# start of DATA EXCERPTS

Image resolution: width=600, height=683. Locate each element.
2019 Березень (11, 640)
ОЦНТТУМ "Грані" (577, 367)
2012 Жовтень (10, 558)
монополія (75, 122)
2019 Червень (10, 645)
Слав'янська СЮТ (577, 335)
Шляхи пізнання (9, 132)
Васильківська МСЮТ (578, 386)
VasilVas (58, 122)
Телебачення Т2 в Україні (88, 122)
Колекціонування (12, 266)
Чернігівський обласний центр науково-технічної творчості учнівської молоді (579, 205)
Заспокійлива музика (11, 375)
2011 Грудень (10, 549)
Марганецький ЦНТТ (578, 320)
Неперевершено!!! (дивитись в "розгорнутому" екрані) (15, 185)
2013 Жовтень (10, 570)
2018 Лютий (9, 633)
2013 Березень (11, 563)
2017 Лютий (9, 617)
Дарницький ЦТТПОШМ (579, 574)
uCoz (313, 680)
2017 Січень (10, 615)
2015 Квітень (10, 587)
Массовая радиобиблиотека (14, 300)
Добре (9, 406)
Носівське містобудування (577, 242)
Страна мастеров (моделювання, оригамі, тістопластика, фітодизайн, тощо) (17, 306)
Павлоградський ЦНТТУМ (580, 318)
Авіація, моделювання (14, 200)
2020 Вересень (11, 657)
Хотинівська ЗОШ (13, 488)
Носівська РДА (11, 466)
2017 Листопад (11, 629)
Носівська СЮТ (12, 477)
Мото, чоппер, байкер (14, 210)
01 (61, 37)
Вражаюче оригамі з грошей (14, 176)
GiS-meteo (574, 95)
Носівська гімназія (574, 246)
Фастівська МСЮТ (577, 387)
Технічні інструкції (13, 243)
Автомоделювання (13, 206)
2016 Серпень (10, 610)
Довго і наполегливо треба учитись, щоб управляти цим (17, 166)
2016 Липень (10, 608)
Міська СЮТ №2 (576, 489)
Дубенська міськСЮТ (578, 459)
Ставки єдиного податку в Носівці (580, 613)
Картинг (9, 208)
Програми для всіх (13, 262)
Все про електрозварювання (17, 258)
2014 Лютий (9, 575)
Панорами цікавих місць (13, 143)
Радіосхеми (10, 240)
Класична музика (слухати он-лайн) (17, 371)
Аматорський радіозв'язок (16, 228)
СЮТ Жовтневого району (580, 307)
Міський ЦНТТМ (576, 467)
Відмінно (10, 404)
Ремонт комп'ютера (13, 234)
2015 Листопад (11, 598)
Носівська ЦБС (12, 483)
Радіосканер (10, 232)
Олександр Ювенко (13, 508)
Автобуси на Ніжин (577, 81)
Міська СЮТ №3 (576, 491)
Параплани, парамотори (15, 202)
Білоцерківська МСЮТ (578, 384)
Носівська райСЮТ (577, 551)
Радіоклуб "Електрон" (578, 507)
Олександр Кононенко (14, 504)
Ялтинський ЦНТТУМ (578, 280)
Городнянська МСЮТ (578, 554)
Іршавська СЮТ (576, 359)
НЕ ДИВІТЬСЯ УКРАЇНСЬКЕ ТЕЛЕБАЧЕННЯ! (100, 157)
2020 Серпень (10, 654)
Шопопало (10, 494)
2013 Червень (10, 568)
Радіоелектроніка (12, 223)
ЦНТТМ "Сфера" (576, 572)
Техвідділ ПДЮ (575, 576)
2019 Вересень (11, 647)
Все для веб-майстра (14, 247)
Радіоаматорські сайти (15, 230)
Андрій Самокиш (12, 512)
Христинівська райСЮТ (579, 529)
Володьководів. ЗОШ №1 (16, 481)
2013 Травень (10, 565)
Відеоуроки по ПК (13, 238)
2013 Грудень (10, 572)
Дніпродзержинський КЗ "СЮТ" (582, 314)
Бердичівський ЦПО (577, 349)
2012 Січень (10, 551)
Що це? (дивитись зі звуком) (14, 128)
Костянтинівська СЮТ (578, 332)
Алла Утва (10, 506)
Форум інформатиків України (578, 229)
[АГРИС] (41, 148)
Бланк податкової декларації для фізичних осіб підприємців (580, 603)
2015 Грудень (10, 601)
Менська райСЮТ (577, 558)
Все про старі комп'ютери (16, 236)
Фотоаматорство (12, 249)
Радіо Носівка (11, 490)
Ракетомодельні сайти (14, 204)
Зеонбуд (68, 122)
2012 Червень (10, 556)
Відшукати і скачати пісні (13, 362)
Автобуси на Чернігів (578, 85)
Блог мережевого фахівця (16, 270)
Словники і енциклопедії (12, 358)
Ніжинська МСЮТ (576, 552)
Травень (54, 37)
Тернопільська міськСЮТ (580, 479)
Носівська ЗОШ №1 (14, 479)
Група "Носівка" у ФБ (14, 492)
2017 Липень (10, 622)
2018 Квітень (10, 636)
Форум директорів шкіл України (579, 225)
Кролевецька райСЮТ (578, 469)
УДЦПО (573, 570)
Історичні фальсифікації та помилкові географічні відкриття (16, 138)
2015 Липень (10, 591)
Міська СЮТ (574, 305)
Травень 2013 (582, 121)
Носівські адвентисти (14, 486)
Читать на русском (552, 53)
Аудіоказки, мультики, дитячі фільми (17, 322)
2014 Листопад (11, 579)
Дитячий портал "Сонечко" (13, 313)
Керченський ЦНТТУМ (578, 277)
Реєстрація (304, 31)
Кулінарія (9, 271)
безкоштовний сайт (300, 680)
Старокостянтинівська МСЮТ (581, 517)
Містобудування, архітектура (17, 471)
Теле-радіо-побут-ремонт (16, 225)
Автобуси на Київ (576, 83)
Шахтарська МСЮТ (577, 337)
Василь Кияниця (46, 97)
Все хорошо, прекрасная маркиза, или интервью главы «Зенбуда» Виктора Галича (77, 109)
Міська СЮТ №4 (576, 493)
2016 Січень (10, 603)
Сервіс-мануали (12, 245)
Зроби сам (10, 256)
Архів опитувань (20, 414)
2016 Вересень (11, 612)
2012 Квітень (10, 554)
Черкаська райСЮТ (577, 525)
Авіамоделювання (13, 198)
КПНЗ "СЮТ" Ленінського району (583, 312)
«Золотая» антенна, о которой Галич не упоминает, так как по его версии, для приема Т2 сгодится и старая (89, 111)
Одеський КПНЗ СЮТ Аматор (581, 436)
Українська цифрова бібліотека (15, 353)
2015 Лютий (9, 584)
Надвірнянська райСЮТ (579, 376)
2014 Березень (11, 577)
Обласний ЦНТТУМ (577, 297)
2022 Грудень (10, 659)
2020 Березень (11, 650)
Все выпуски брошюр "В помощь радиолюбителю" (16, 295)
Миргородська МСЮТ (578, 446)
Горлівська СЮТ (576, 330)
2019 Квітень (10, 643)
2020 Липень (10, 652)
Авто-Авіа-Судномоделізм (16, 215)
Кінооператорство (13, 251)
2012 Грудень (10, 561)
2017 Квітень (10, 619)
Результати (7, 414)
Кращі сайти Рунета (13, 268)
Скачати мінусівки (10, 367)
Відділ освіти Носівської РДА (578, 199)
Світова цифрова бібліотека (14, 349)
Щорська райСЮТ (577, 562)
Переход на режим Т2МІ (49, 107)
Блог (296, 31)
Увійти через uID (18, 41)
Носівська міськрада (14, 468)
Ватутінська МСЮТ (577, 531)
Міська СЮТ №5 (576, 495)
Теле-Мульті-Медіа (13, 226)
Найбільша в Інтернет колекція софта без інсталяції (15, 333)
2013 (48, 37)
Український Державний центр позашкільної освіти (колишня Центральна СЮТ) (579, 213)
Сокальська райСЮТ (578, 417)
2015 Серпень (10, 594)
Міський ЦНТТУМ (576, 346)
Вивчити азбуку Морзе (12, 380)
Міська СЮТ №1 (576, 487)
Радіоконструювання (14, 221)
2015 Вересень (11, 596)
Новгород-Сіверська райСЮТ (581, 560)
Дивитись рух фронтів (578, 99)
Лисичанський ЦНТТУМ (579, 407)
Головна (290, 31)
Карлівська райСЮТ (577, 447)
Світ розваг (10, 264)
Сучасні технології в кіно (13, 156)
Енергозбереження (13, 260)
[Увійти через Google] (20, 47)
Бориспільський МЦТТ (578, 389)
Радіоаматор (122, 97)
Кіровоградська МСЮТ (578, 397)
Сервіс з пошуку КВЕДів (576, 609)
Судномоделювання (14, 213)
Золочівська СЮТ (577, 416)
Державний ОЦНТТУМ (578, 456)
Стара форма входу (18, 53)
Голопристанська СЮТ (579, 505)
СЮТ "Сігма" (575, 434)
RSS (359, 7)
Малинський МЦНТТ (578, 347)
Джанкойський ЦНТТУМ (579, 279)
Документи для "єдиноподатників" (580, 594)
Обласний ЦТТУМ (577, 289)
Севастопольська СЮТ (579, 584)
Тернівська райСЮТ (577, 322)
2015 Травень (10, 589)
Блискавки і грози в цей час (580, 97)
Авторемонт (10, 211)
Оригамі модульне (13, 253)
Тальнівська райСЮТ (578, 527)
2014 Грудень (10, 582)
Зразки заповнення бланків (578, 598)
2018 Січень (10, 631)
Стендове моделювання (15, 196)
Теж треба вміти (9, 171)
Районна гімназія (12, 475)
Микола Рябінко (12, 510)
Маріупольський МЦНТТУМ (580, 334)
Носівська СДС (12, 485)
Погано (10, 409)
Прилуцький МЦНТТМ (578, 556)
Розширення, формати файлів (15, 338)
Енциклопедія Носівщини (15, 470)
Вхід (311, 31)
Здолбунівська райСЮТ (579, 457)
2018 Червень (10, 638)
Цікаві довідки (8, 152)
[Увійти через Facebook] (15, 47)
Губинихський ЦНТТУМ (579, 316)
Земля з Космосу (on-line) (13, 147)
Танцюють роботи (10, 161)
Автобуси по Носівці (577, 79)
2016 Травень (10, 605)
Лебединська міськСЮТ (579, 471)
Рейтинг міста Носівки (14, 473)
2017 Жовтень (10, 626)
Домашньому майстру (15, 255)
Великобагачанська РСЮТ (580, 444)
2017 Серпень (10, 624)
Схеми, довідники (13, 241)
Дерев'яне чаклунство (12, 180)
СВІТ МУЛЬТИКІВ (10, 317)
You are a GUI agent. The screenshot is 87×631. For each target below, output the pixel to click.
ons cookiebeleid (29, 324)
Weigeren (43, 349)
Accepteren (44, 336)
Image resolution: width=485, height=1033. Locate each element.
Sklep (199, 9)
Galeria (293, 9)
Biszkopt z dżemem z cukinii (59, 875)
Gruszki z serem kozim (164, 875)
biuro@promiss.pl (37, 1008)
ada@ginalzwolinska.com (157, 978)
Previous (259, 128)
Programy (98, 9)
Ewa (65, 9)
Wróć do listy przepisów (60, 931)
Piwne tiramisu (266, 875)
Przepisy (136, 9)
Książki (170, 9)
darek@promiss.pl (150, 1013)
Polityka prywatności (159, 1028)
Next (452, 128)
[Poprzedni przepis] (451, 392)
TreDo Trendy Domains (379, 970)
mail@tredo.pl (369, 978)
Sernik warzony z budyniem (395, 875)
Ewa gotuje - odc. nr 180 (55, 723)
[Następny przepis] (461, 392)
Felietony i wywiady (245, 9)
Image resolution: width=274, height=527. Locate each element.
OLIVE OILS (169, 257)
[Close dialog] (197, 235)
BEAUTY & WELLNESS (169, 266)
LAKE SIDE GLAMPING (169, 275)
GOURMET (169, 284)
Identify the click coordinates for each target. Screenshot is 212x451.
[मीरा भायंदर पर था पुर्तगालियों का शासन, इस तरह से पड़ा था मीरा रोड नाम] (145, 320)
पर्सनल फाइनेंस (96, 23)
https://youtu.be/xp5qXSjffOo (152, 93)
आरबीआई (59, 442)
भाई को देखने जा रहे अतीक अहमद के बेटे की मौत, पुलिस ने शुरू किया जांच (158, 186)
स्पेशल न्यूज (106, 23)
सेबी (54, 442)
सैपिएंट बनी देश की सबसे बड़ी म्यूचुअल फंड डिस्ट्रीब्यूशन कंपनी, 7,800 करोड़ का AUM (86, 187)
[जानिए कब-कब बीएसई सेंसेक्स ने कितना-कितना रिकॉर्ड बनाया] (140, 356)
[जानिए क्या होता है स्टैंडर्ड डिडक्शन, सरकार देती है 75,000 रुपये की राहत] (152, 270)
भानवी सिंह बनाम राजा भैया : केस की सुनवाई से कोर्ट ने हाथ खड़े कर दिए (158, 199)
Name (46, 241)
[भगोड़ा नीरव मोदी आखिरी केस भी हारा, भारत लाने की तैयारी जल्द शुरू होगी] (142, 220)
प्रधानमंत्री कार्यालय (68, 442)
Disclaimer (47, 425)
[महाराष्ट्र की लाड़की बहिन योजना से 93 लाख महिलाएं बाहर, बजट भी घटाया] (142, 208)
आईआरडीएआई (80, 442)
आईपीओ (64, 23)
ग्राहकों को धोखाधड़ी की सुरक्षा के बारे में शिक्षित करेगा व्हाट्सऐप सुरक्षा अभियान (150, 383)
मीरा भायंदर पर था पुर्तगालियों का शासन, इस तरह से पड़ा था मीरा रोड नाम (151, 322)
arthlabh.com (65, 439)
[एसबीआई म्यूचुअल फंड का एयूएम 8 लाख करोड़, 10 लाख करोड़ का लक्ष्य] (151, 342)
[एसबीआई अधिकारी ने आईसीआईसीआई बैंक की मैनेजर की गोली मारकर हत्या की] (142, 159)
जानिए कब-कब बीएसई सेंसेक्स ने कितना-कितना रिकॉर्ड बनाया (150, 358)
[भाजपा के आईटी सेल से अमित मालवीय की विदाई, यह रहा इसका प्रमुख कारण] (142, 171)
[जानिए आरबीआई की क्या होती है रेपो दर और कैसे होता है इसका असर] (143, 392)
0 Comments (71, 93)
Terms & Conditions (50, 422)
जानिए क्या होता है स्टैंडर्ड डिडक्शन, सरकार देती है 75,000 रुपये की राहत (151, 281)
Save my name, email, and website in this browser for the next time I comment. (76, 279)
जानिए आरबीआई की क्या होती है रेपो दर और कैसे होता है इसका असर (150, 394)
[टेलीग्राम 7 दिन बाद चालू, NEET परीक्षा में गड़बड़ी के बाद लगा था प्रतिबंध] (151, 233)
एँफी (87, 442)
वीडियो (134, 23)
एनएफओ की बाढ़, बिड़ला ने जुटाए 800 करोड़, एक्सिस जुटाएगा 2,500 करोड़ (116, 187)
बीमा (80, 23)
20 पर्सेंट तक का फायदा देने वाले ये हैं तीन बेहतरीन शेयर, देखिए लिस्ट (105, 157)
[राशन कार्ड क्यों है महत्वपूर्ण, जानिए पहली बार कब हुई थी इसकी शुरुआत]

# end of DATA EXCERPTS

WHAT YOU ARE ASKED TO DO: Copy the data verbatim, from the line containing "Блог (296, 31)" through the line containing "Сокальська райСЮТ (578, 417)", both lines included.

TASK ANSWER:
Блог (296, 31)
Увійти через uID (18, 41)
Носівська міськрада (14, 468)
Ватутінська МСЮТ (577, 531)
Міська СЮТ №5 (576, 495)
Теле-Мульті-Медіа (13, 226)
Найбільша в Інтернет колекція софта без інсталяції (15, 333)
2013 (48, 37)
Український Державний центр позашкільної освіти (колишня Центральна СЮТ) (579, 213)
Сокальська райСЮТ (578, 417)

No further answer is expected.